The confidence interval has two endpoints, the Lower Confidence Limit (LCL) and the Upper Confidence Limit (UCL). They correspond to two possible Poisson distributions that are just barely consistent with the data:
The left plot shows probabilities for the Poisson(LCL) distribution (with rate $0.62$). The values equal to or greater than the observation $x=3$ are highlighted in red. The sum of these probabilities is $2.5\%$. If the rate of the Poisson distribution were any less than the LCL, the sum of these probabilities would be less than $2.5\%$. It is in this sense that the observation $x=3$ (or any larger value) would not be very plausible were the rate lower than the LCL.
To be thorough, let's repeat this description for the right hand plot. That plot shows probabilities for the Poisson(UCL) distribution (with rate $8.77$). The values equal to or less than the observation $x=3$ are highlighted in red. Again, the sum of these probabilities is $2.5\%$. If the rate of the Poisson distribution were any greater than the UCL, the sum of these probabilities would be less than $2.5\%$. It is in this sense that the observation $x=3$ (or any smaller value) would not be very plausible were the rate greater than the LCL.
Let us scale this picture up by converting the rates from injuries per $196$ people to injuries per $1000$ people. Because $x$ merely is multiplied by $1000/196$, this is simply a matter of relabeling the $x$ axis and re-expressing the rates. For instance, $0.62$ per $196$ people becomes $3.16$ per $1000$ people. The observation $x=3$ is scaled up to $x\approx 15.3$.
It is immediately apparent that these are not Poisson distributions: instead of showing probabilities for integral values $0, 1, 2, \ldots$, they show probabilities for the scaled values $0, 1000/196, 2\times 1000/196, \ldots$. Nevertheless, these are the correct distributions for the rescaled data.
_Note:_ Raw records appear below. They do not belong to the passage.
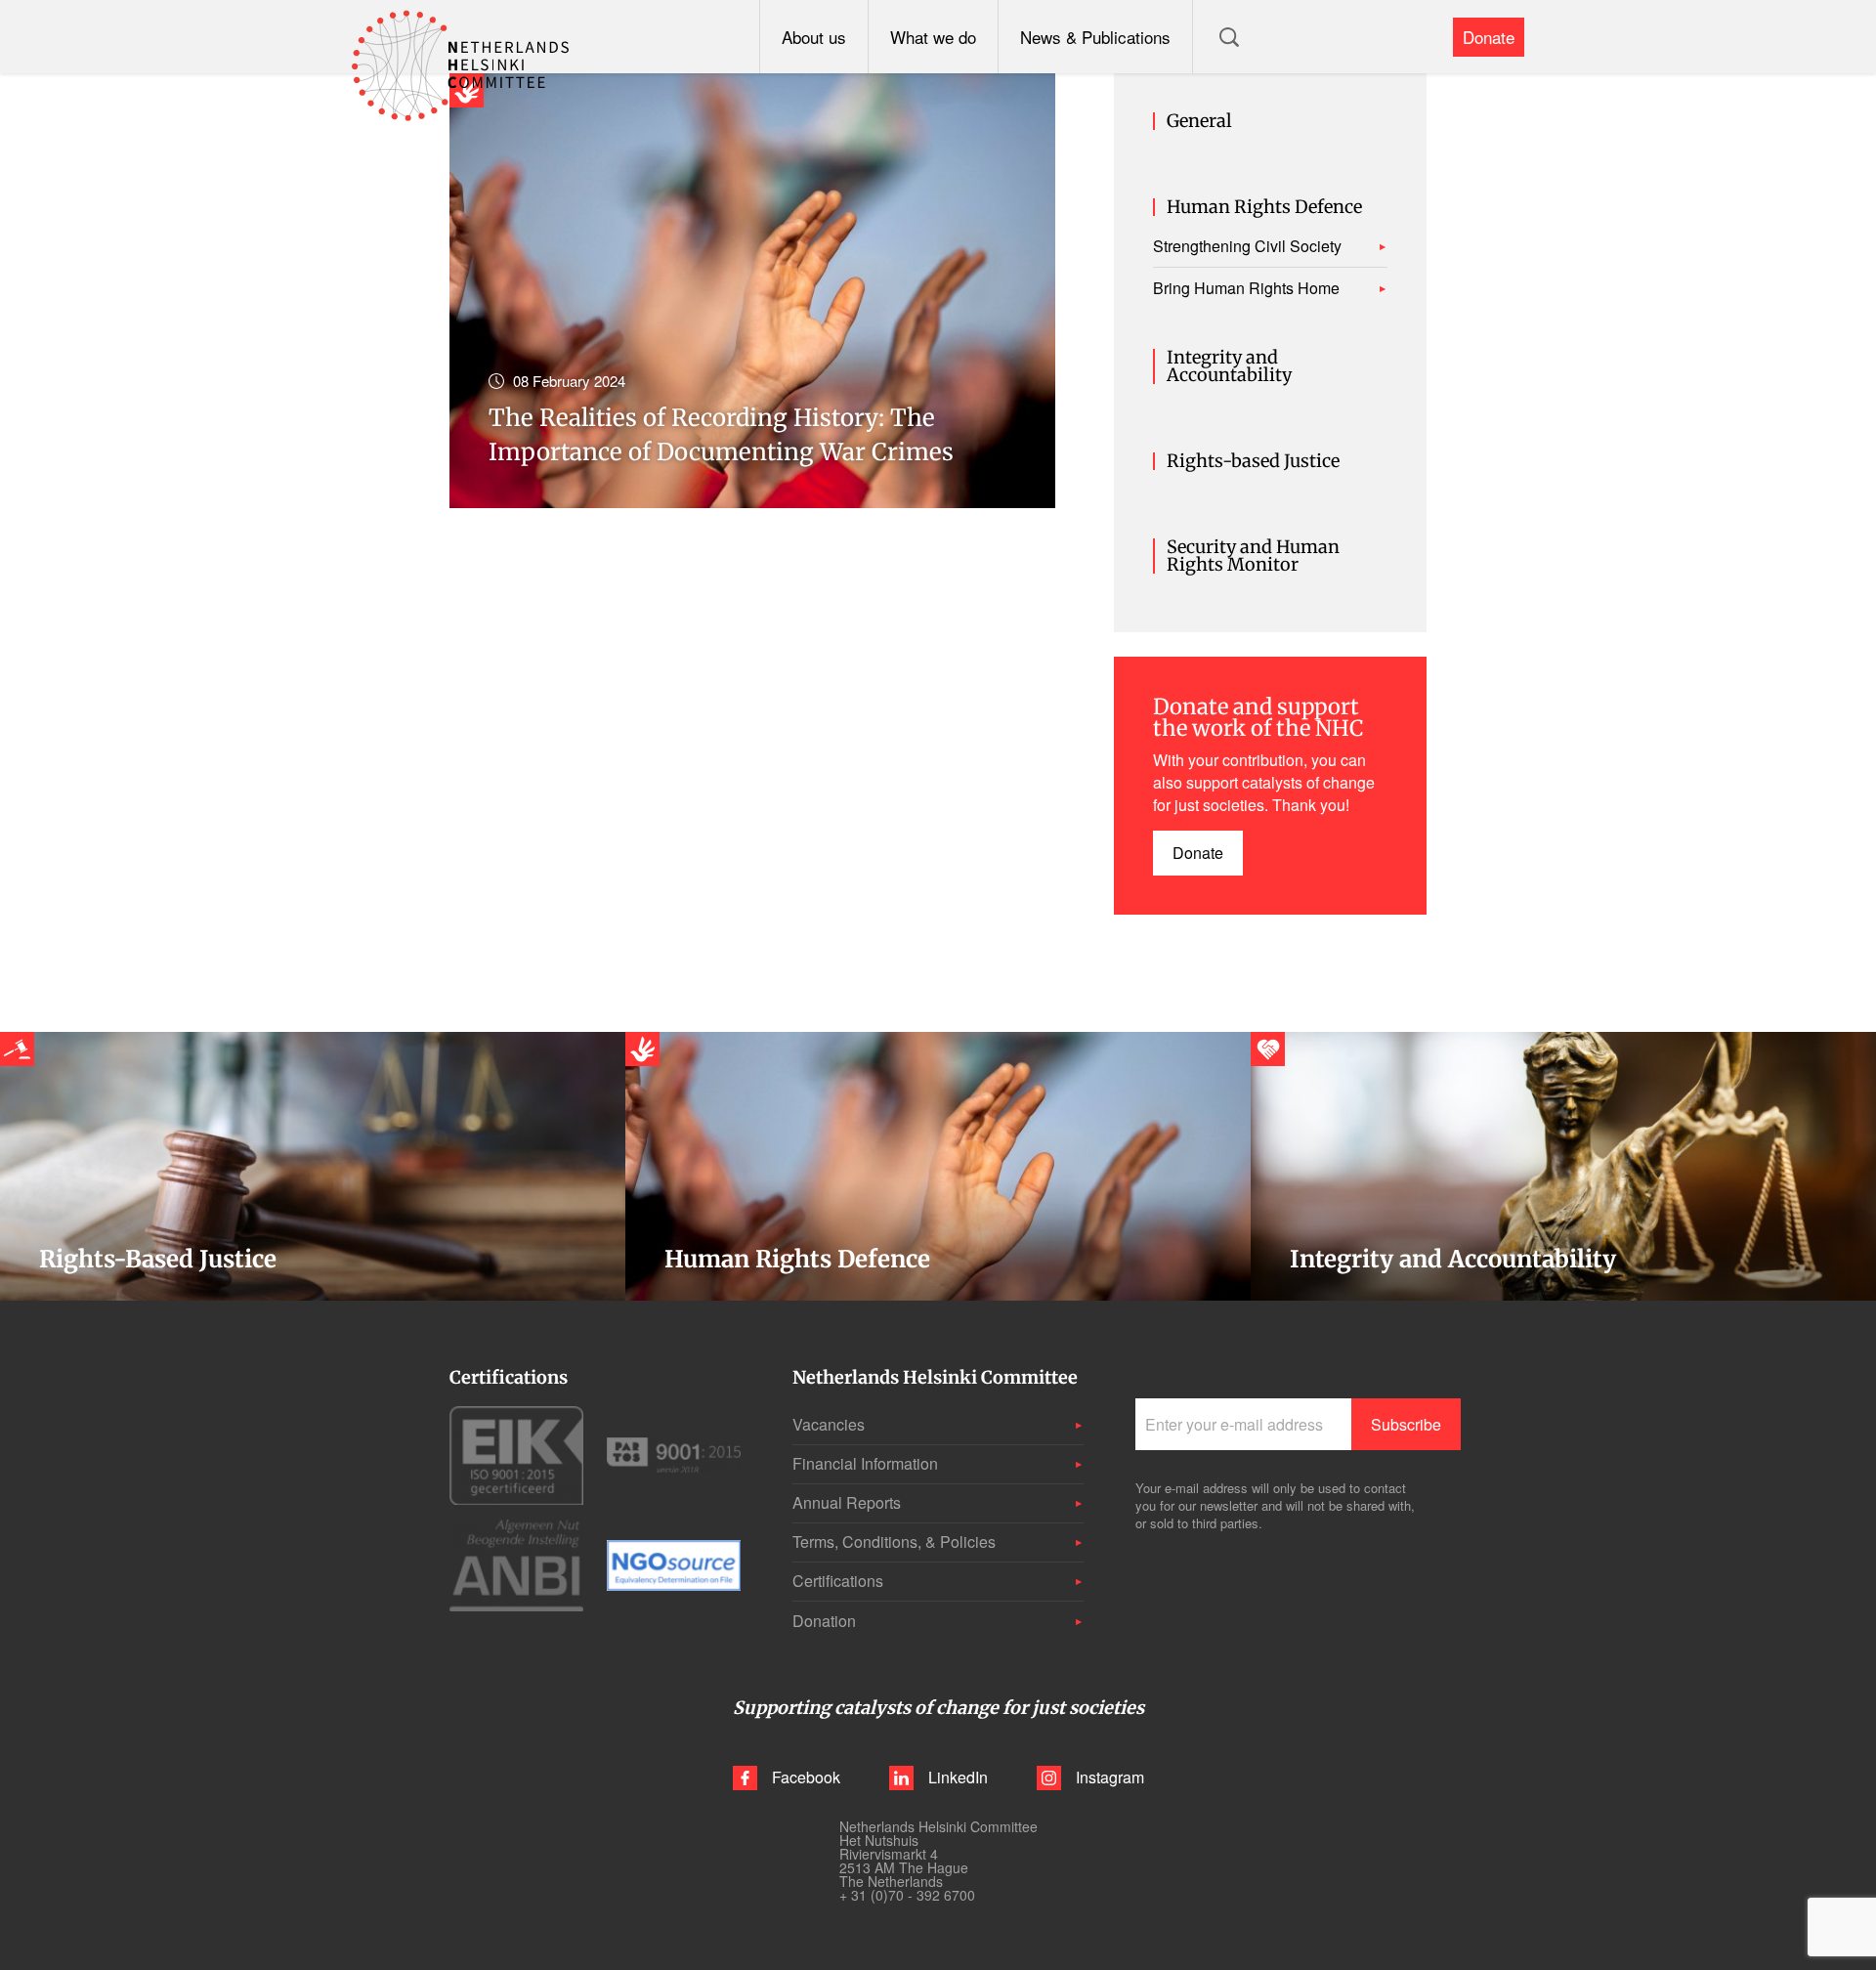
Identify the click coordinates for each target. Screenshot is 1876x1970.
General (1199, 121)
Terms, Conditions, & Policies (894, 1541)
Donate (1488, 36)
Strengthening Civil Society (1247, 246)
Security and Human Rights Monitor (1253, 556)
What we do (933, 36)
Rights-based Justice (1253, 461)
Let's look at how the Poisson distributions with these (rescaled) rates actually behave.
They are narrower than the rescaled version of the Poisson distribution. If you were to compute a Poisson confidence interval based on $x=15.3$ (as indicated in the next figure), you would be assuming these kinds of distributions governed your observations--but that's obviously wrong. Just as obviously it would lead to a narrower confidence interval than the data deserve. These are not the distributions to use for computing the confidence interval.